Auditing and Modernizing
Achieving Cyber Security Compliance for Cruise Ship Operations
Client
Confidential
Industry
Tourism & Cruise Operations
Services
Cyber Security
Ensuring Compliance and Security in Cruise Software
Our client, a mid-sized global software provider, sepcializes in creating solutions for cruise ship operations. Their platform supports essential onboard functions, including passenger management, safety processes, sales, crew workflows, restaurant bookings, and real-time promotions and more. As their clients include publicly traded clients in the US, the need for stringent security and compliance with US regulations became mandatory.

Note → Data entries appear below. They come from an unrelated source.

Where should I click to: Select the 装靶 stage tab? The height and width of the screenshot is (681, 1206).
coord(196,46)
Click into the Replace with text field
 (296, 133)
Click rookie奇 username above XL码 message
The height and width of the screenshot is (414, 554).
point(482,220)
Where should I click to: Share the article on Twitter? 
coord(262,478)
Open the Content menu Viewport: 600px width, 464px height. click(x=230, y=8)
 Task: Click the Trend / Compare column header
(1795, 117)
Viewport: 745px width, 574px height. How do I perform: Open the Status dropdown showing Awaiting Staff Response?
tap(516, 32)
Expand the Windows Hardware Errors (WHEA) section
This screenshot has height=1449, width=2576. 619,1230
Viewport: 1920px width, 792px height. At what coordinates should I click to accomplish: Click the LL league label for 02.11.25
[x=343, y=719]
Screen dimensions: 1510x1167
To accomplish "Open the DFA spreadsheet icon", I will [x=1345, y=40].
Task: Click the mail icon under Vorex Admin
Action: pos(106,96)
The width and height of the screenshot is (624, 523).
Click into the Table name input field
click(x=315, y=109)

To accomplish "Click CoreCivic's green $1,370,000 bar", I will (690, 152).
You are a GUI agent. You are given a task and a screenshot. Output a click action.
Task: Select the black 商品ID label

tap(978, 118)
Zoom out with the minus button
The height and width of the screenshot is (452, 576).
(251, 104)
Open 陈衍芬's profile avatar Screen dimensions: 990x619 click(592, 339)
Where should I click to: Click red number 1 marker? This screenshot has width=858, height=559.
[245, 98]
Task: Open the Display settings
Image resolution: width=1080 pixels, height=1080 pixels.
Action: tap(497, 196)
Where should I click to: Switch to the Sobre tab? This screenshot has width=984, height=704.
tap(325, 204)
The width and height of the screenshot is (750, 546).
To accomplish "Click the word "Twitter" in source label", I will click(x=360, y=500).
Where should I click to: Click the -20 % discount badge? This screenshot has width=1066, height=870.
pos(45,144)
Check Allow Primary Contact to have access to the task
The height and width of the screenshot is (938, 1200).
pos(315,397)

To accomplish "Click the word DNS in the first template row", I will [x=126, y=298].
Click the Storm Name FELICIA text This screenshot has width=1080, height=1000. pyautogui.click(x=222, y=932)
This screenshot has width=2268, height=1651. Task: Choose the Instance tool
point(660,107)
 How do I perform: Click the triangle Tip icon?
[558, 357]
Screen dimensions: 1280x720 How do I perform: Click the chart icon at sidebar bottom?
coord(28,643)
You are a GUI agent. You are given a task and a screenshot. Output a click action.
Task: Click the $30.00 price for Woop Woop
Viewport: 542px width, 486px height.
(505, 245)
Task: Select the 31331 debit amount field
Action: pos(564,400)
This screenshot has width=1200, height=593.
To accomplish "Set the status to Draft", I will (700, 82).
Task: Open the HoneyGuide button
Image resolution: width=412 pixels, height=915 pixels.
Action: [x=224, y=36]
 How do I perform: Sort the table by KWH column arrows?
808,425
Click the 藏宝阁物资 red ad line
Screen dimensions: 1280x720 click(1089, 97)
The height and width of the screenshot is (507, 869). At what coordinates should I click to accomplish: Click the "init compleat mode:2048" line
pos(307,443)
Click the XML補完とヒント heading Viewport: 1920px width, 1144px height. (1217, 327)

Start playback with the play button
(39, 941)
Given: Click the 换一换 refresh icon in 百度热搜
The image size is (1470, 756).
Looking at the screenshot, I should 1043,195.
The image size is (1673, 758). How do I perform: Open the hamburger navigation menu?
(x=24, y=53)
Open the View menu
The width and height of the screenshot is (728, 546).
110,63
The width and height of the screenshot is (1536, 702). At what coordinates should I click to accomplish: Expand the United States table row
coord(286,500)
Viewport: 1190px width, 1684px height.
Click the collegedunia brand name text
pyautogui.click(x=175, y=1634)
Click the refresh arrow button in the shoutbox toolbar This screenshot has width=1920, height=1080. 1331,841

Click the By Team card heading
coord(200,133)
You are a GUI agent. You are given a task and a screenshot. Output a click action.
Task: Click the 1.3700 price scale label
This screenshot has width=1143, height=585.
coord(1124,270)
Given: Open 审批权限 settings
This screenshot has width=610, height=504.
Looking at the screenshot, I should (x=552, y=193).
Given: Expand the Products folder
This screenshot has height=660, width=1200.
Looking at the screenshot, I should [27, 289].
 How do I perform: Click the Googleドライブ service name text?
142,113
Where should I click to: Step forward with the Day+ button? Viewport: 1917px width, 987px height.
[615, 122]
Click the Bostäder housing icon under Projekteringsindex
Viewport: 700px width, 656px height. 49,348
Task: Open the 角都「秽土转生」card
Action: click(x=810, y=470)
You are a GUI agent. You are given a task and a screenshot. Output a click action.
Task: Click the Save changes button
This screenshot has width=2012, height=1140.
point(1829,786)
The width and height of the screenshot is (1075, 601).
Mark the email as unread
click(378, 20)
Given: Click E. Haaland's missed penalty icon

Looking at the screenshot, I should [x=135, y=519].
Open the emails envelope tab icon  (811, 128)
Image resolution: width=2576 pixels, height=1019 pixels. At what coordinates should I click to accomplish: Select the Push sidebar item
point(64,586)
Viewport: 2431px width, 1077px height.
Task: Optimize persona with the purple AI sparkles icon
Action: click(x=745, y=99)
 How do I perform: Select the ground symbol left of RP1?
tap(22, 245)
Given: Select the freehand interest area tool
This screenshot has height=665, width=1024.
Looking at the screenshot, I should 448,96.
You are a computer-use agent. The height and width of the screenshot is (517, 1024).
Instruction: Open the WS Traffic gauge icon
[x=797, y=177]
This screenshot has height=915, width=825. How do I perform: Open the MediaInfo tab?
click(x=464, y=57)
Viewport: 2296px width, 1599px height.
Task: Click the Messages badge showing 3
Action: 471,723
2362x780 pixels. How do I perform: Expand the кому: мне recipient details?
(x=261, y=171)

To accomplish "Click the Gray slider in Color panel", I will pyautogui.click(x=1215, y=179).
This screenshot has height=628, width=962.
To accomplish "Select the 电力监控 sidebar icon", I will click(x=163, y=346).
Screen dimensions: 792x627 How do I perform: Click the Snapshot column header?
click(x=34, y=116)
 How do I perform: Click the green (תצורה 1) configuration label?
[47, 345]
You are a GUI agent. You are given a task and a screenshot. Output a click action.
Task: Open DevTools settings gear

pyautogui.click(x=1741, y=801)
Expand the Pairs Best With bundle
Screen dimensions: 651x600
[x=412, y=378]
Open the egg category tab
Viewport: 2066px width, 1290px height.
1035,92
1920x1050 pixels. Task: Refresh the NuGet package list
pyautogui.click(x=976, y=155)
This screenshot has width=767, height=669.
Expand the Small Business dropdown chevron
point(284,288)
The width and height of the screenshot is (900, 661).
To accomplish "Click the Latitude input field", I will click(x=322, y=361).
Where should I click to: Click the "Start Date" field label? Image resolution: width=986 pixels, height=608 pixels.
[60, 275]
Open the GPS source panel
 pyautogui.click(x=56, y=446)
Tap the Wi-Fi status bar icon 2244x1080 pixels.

To meet these demands, the client sought to align its development practices with the Secure Software Development Framework (SSDF) issued by the National Institute of Standards and Technology (NIST). The SSDF is a set of practices designed to help organizations ensure that their software development processes are secure from design to deployment. A key requirement was a deep review of code, processes, and tools to achieve certification.
Auditing Two Million Lines of Code and Modernizing Security Practices
To address these challenges, we conducted a comprehensive security audit of the client's software ecosystem. This engagement began with full access to their repositories, development workflows, and deployment pipelines. We used a combination of static analysis tools from our partner BlackDuck Software to analyze approximately two million lines of code. The scan surfaced over one thousand potential vulnerabilities, many originating from test frameworks or unused components. Our security team then manually reviewed each issue to identify high risk vulnerabilities. Additionally, we conducted interviews with the client's CTO, development leads, and product owners to understand how code moved through the system, how updates were deployed, and where security checks sat in the delivery flow. This helped map the client’s processes to SSDF requirements. Once the results from the vulnerability scans and internal interviews had been analyzed, our team was able to create a refined list of over 100 vulnerabilities that needed to be addressed for SSDF compliance to be achieved. After the client completed a dedicated security sprint, we were able to re-audit the platform to determine if critical vulnerabilities were resolved.
A Secure Foundation Ready for Certification and Future Growth
The final audit confirmed compliance with NIST's SSDF standards, ensuring the platform met the stringent security requirements of US standards and global enterprise-level companies. Our work provided the client with a transparent view of their software and a structured process for handling vulnerabilities, enabling them to confidently meet the demands of enterprise clients and turn commitment to security into a point of value. This secure foundation allows the client to pursue future feature development and upcoming security assessments with confidence, knowing they meet the rigorous requirements of enterprise customers.